Extracted text
□ □ □ □ □ □ □

So don't be surprised when you see Paul urging and imploring and commanding and directing. And he does it all the way through the letters of the New Testament. Paul's not forgetting what he taught about grace at all. He's just explaining a very important principle that he sums up in a little phrase: Grace reigns in righteousness. Paul says that. Grace reigns in righteousness. That is, one of the ways that God's grace in us manifests itself is on our growing Christian maturity. And so Paul doesn't mind coming along and urging us to behave as increasingly mature Christians. So there's the first thing I want you to see, this exhortation from Paul where he urges us to live the Christian life.

AN ENCOURAGEMENT

Now secondly I want you to see his encouragement, and look at the second half of verse 1 to see how he puts it. “That as you received from us how you ought to walk” — he’ll repeat that again in verse 2. In other words, he's already, in the short time he was able to be with the Thessalonians, he’d already been teaching them how to live the Christian life. “Walk” in the New Testament is a metaphor for the Christian life. You know, you’re kind of making slow, unspectacular progress, just like you’re walking somewhere. It's a metaphor for the Christian life. It's not the only metaphor for the Christian life. Sometimes Paul will talk about running. Sometimes Paul will talk about the fight of faith. Sometimes he’ll talk about us offering ourselves as living sacrifices. There are all sorts of metaphors for the Christian life but the walk is one of the main metaphors for the Christian life. And so he said, “We taught you how to walk, how to live, as Christians.”

□ □ □ □ □ □ □

Work to do
**1)** In the sermon excerpt, what is "walk" a metaphor for in the New Testament?
**2)** Do these statements agree with the sermon excerpt? Answer yes or no for each and quote the words that decide it. (a) Paul sums up a principle in the phrase "Grace reigns in righteousness." (b) Walking is the only metaphor Paul uses for the Christian life. (c) Paul spent a long time with the Thessalonians.
**3)** Carry on the sermon excerpt about Paul's teaching, starting right after its last sentence.

□ □ □ □ □ □ □

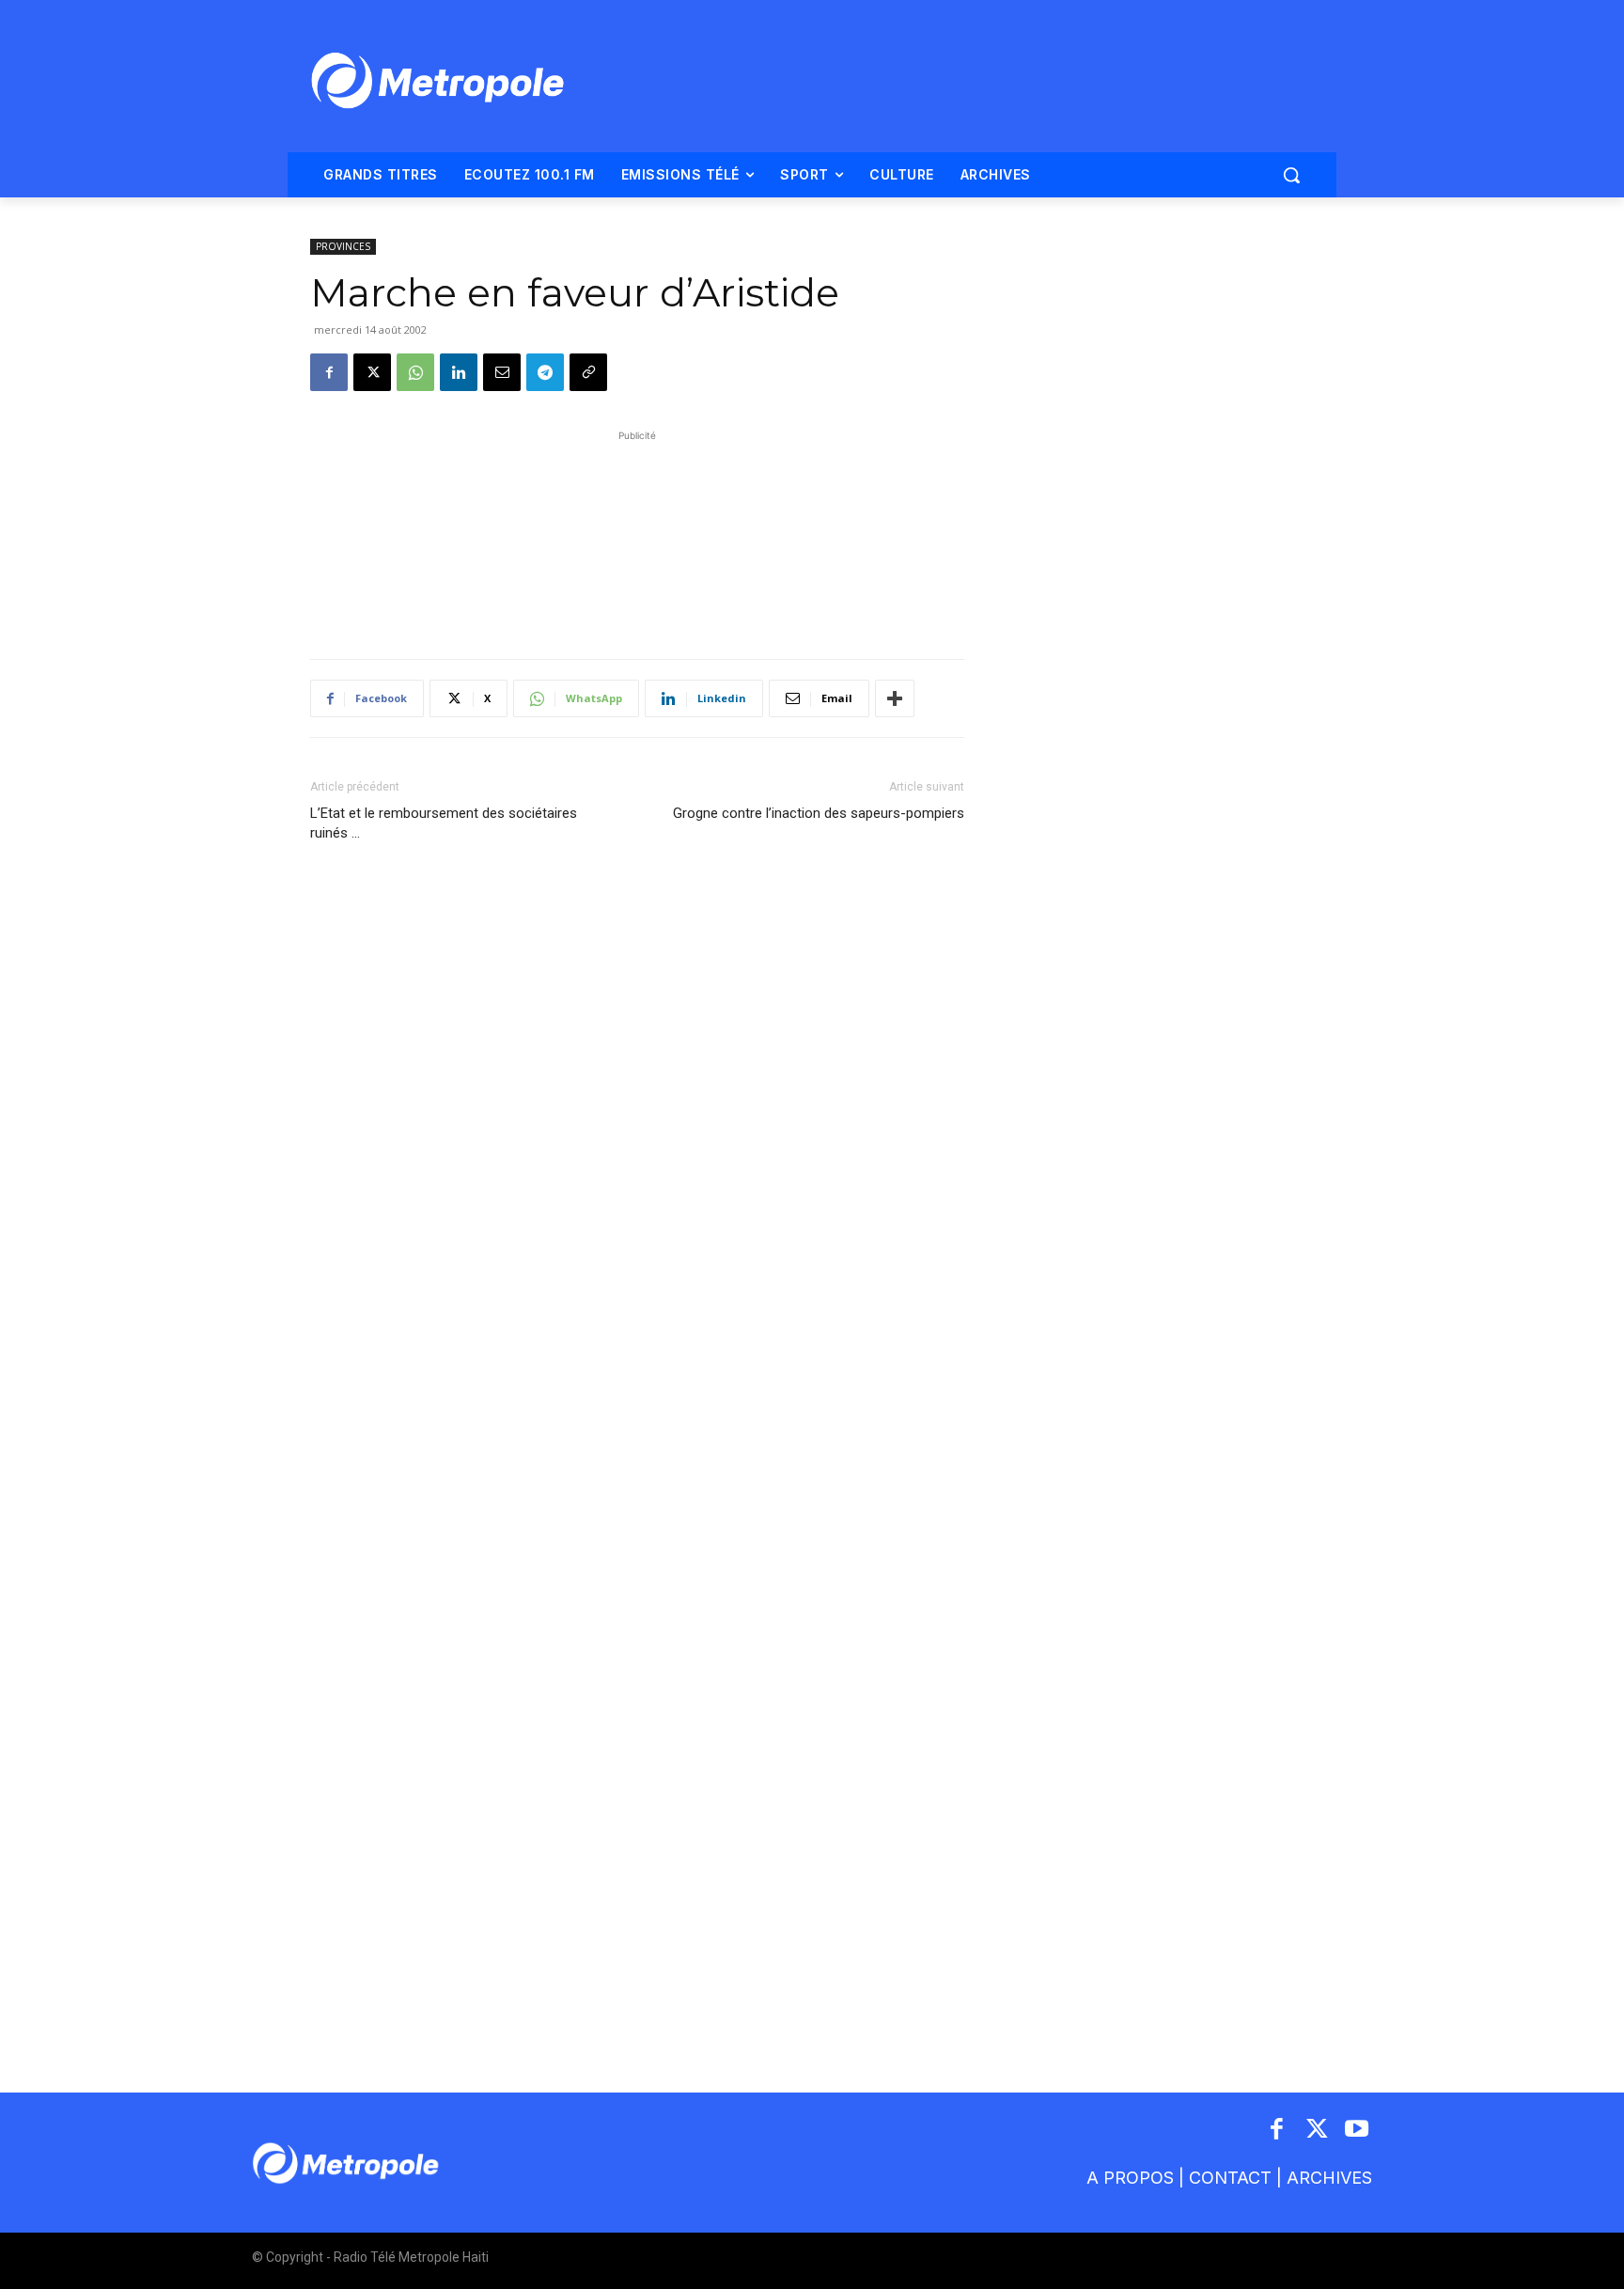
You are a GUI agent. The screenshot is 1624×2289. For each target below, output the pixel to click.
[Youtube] (1357, 2130)
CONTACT (1230, 2177)
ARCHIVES (1329, 2177)
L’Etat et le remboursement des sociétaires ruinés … (443, 823)
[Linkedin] (458, 372)
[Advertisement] (637, 535)
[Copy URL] (588, 372)
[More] (894, 698)
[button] (1291, 174)
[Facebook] (329, 372)
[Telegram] (545, 372)
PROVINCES (343, 246)
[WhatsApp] (415, 372)
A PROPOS (1130, 2177)
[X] (372, 372)
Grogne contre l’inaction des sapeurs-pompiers (818, 813)
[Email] (502, 372)
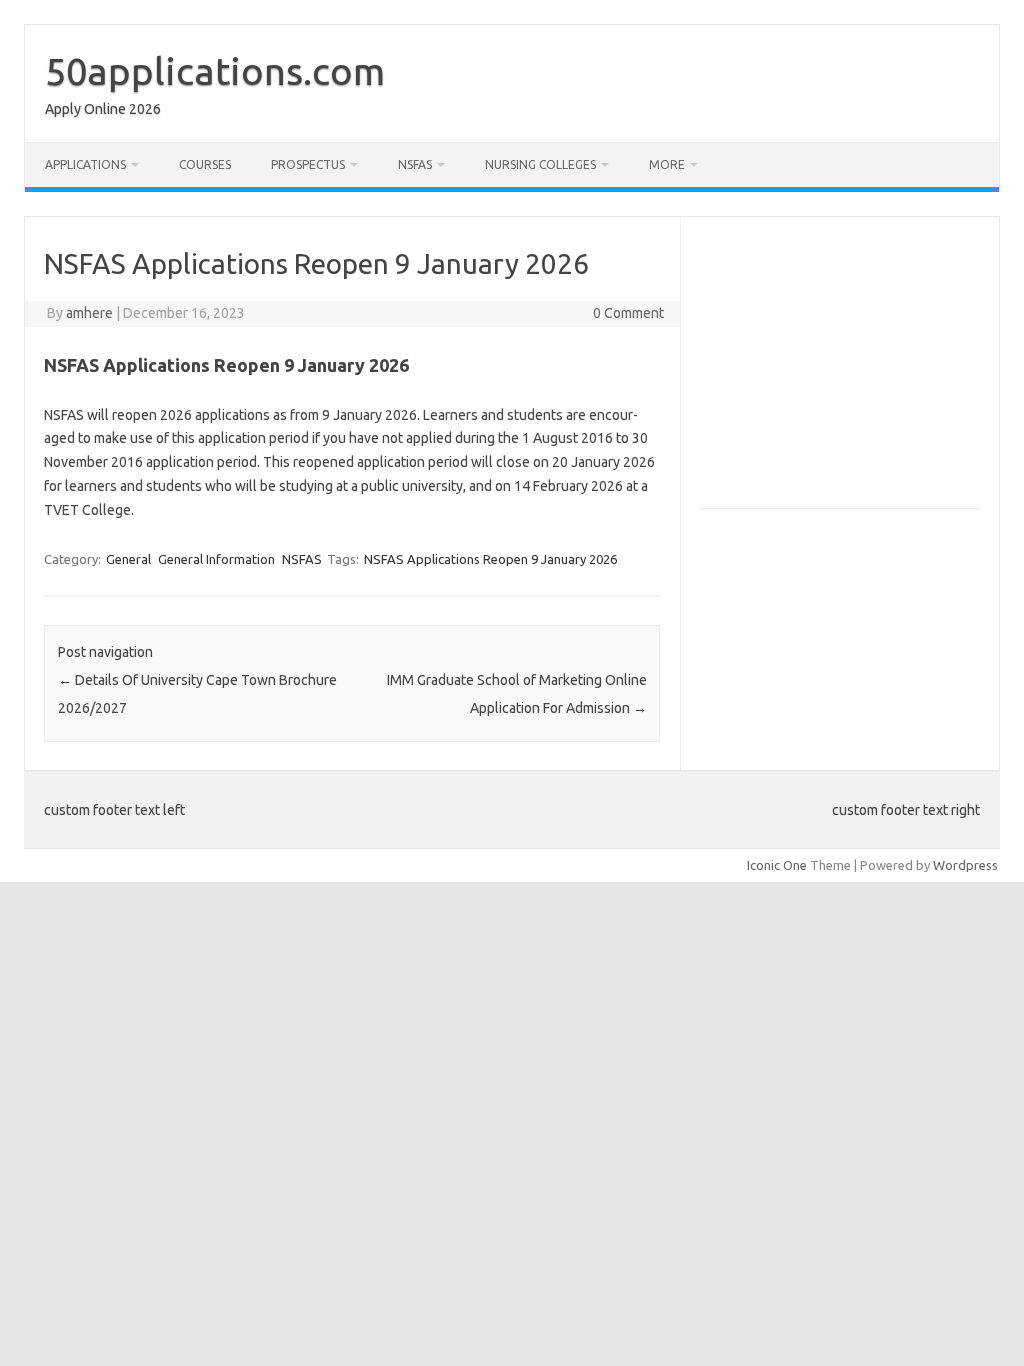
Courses (205, 164)
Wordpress (965, 865)
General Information (216, 559)
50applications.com (215, 71)
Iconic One (777, 865)
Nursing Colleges (540, 164)
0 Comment (628, 313)
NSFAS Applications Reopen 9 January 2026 (490, 559)
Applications (85, 164)
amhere (89, 313)
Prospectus (308, 164)
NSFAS (415, 164)
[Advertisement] (862, 371)
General (128, 559)
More (667, 164)
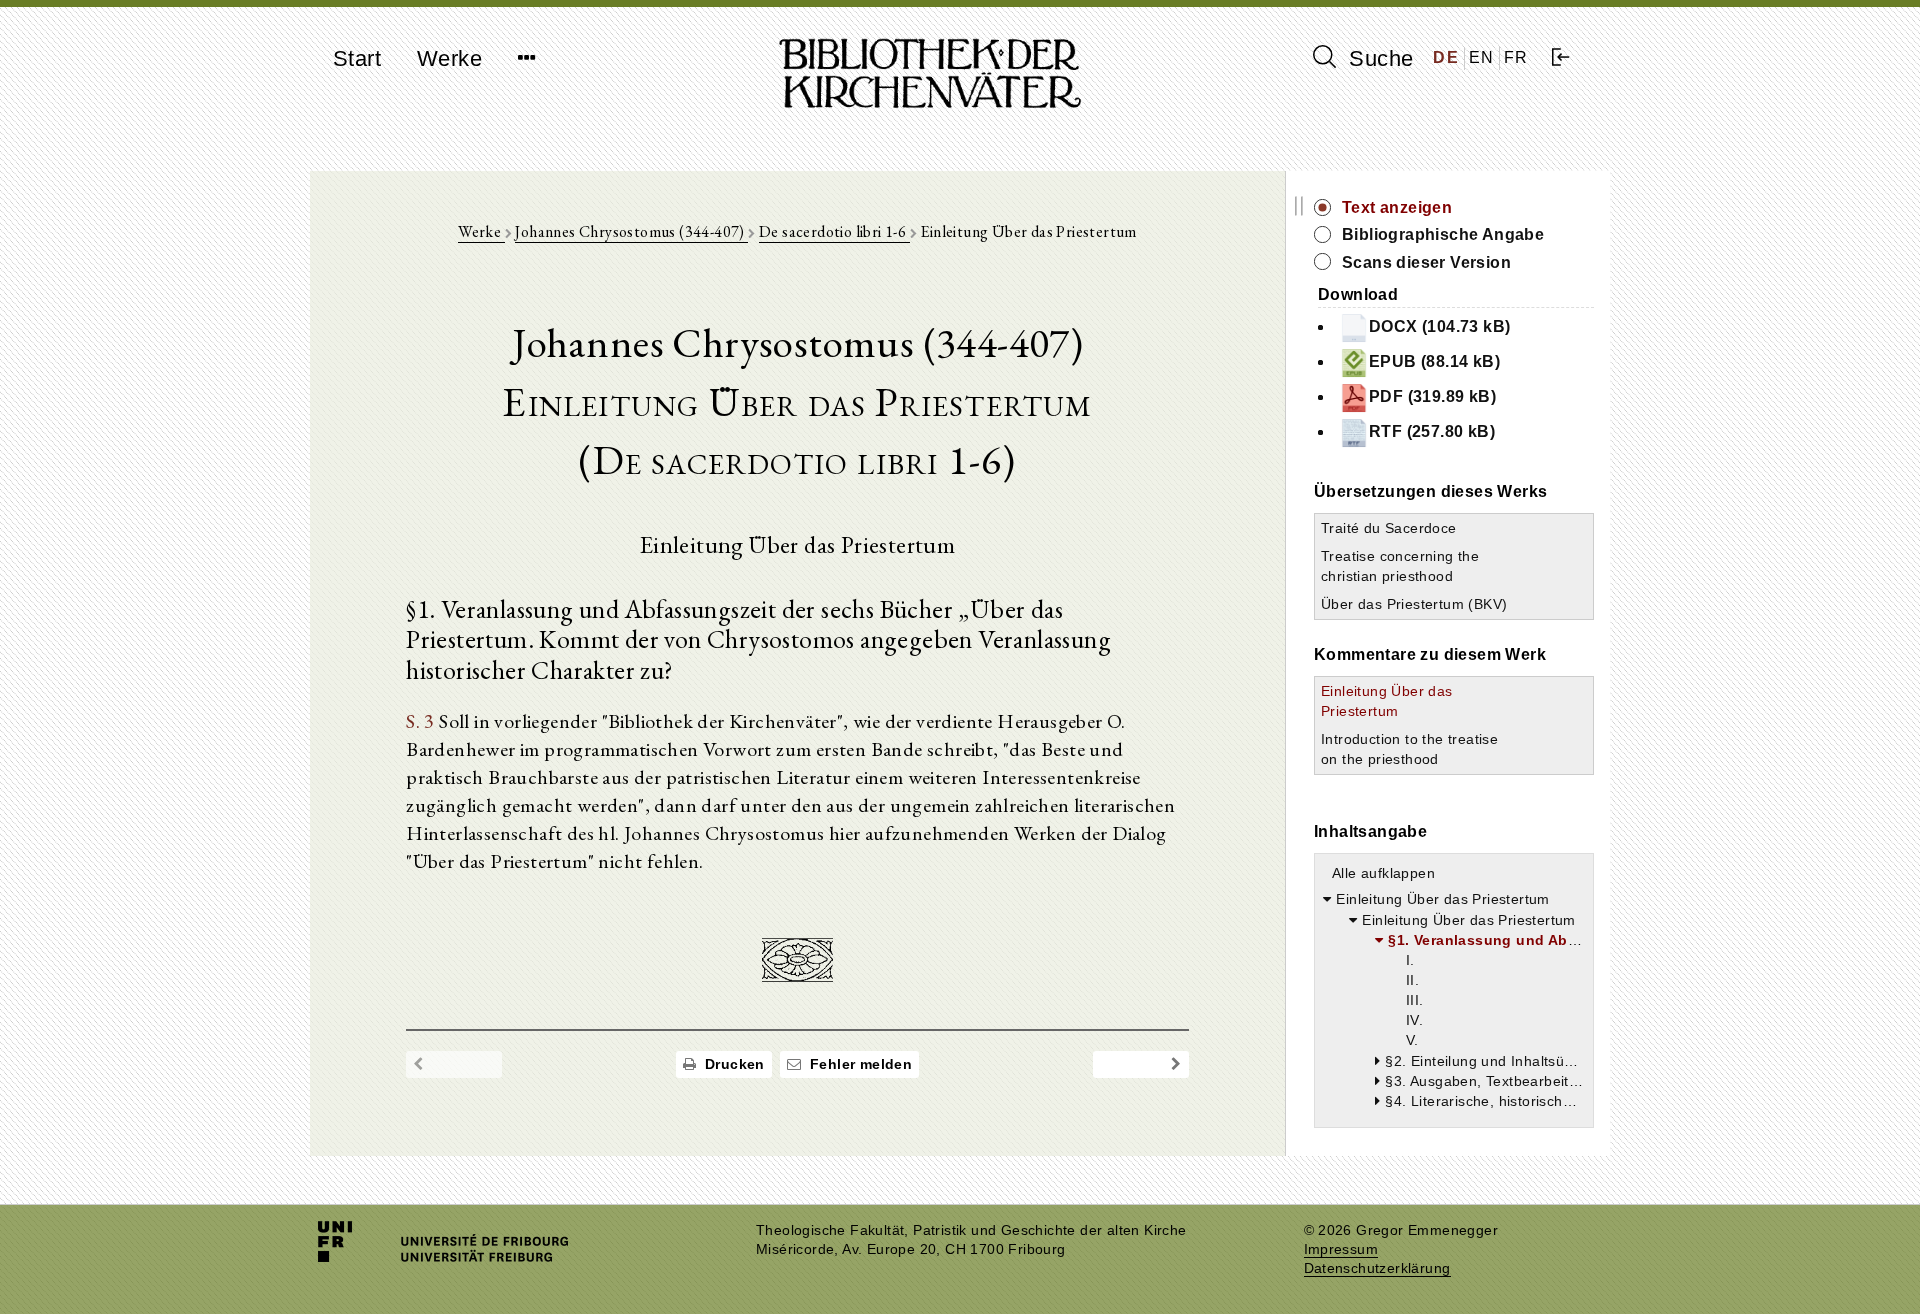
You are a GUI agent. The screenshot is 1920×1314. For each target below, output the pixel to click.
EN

□ □ □ □ □ □ □

Exercise results
**1)** The Christian life.

**2)**
(a) Yes: "he sums up in a little phrase: Grace reigns in righteousness."
(b) No: "It's not the only metaphor for the Christian life."
(c) No: "in the short time he was able to be with the Thessalonians"

**3)**
And look at what he says, “You received from us how you ought to walk and to please God.” Now let's stop right there and camp on that for a minute. This is really important but very easily misunderstood. Paul does not mean that the believer has to please God in the sense that what we do becomes the reason that He loves us. This is not “performance is pleasing.” Some of you have come out of a relationship here you felt like, “The only way I can get this person to pay attention to me, the only way I can get this person to love me, is to perform, to do things.” That's not what Paul is talking about here. I also know that some of you are in relationships where no matter what you do to please somebody it's never enough, and no good deed you do goes unpunished. There's not some kindness that you ever show that there's not some criticism of. There's no extra effort that you make that's either overlooked of positively criticized. And that's now what Paul is talking about here, as if God was some hard to please ogre in the sky and you’re a hamster on a wheel working really, really hard to try to please Him. That's not the picture at all.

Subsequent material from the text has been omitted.